Mean accuracy on the Imagery task was 80.2% (SD = 14.9%), significantly lower than performance on Perception (M = 98.4%; SD = 3%) and Maths (M = 91.9%; SD = 8%) conditions (F(2,54) = 16.18; p < 0.001; η2 = 0.037), reflecting greater difficulty of the Imagery task. Mean hit reaction time (ms) was significantly slower for Imagery trials (M = 834, SD = 169) than for Perception (M = 707, SD = 96) or Maths trials (M = 685, SD = 113) (F(2,54) = 7.36; p = 0.002; η2 = 0.22).
Accuracy on the Imagery and Maths tasks was significantly correlated with musical experience index (MEI; r = 0.50, p = 0.028; and r = 0.47, p = 0.04, respectively).
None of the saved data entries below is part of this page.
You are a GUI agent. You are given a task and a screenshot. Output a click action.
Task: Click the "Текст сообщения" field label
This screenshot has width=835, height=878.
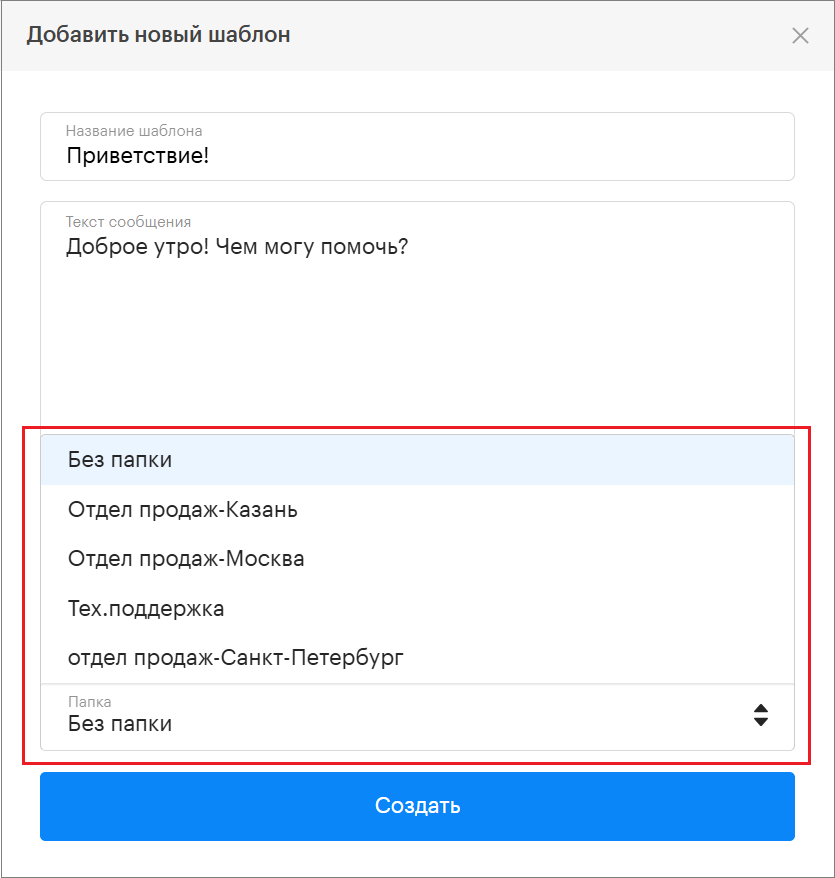pyautogui.click(x=128, y=222)
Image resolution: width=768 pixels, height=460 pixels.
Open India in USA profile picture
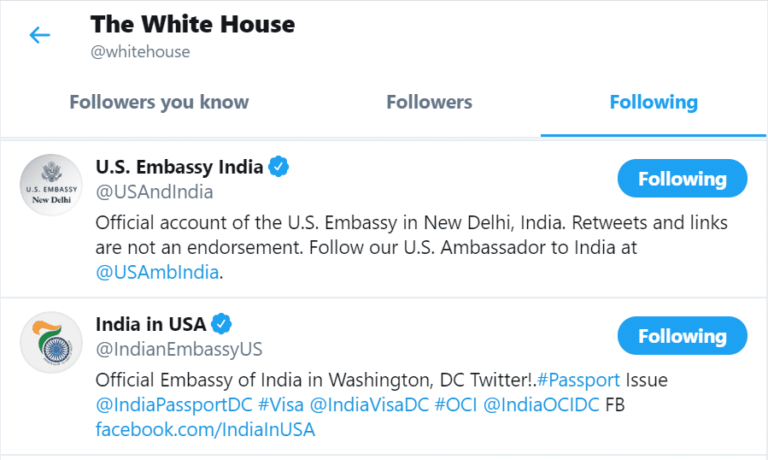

In contrast to the results of Gelding et al.40, accuracy on the Perception task was not significantly related to MEI, due to a ceiling effect in which all but 3 participants obtained 100% accuracy on the Perception trials.
Debrief vividness ratings (a 1–5 self-rated score of vividness experienced during task completion obtained at the end of the experiment) were significantly positively correlated with Imagery accuracy (r = 0.071, p < 0.001) and MEI (r = 0.504, p = 0.028), and negatively correlated with Imagery reaction time (r = −0.69, p = 0.001) and Perception reaction time (r = −0.536, p = 0.018).
Bucknell auditory imagery scale
Imagery accuracy (percent correct) was positively correlated with both the vividness (BAIS-V) (r = 0.52, p = 0.023) and control (BAIS-C) (r = 0.48, p = 0.037) subscales of the BAIS, consistent with the results of the previous behavioural study40. Neither subscale showed a significant correlation with accuracy in the Perception or Maths condition. The BAIS-C subscale showed a significant negative correlation with mean hit reaction times in both the Imagery (r = −0.54, p = 0.017) and Perception (r = −0.56, p = 0.014) conditions.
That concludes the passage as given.